An acceptable answer repeats exactly the line containing "Task: Select the" and all lines that follow it in the listing below, and it includes no pictures.

INPUT FOR THIS TASK:
--- START ---

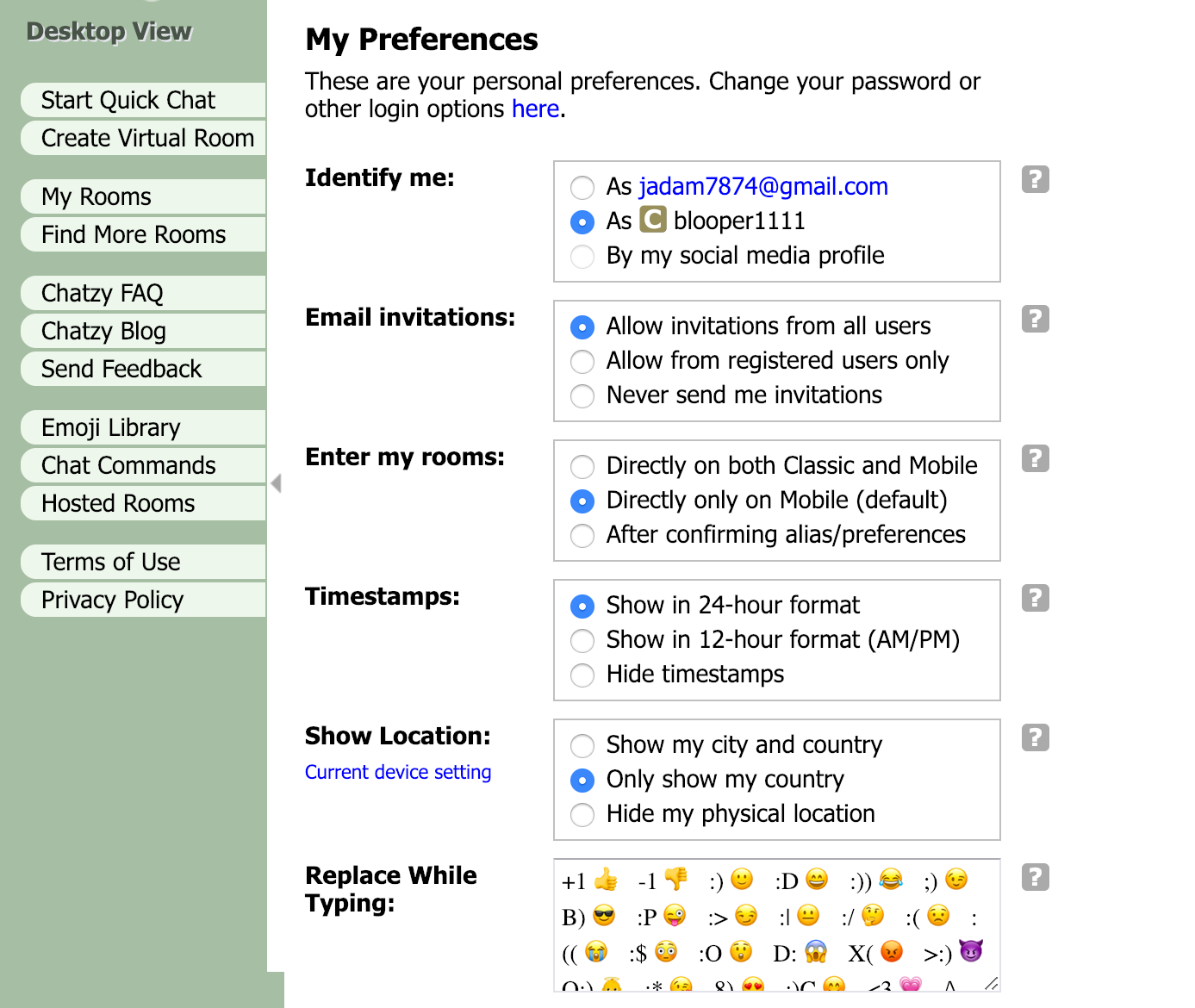Select Show in 12-hour format (AM/PM)
The height and width of the screenshot is (1008, 1195).
coord(582,641)
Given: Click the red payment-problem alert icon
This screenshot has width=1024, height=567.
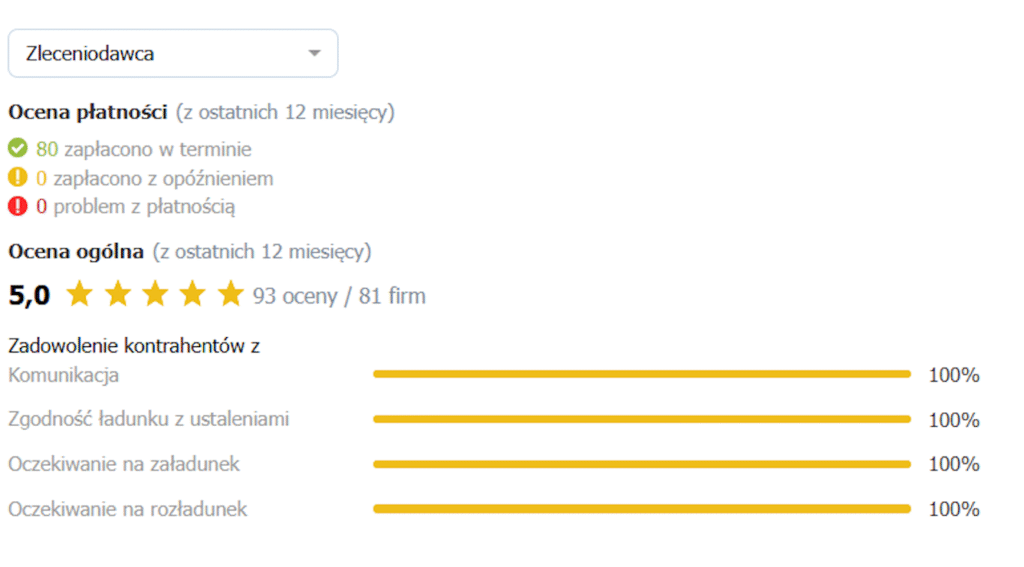Looking at the screenshot, I should pos(17,207).
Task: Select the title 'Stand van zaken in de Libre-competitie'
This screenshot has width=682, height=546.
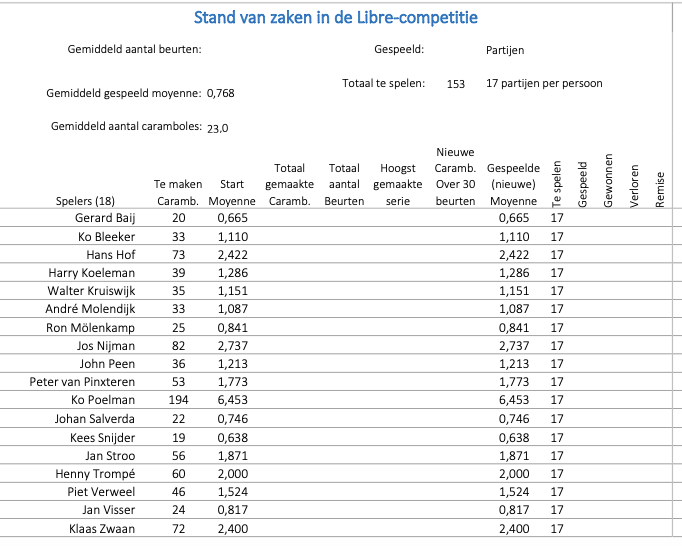Action: coord(335,17)
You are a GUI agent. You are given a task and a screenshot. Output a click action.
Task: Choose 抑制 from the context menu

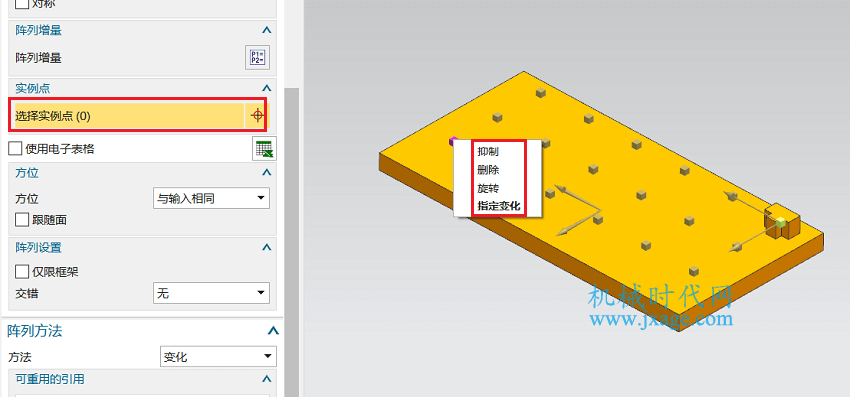[x=488, y=152]
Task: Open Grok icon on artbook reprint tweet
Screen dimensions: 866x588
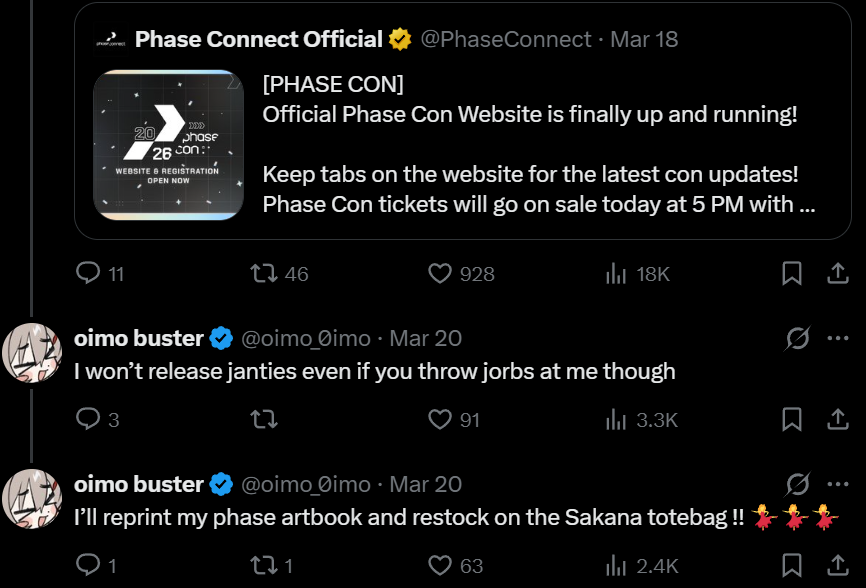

--- END ---

EXERCISE RESPONSE:
Task: Select the title 'Stand van zaken in de Libre-competitie'
This screenshot has width=682, height=546.
Action: coord(335,17)
You are a GUI agent. You are given a task and a screenshot. Output a click action.
Task: Choose 抑制 from the context menu

[x=488, y=152]
Task: Open Grok icon on artbook reprint tweet
Screen dimensions: 866x588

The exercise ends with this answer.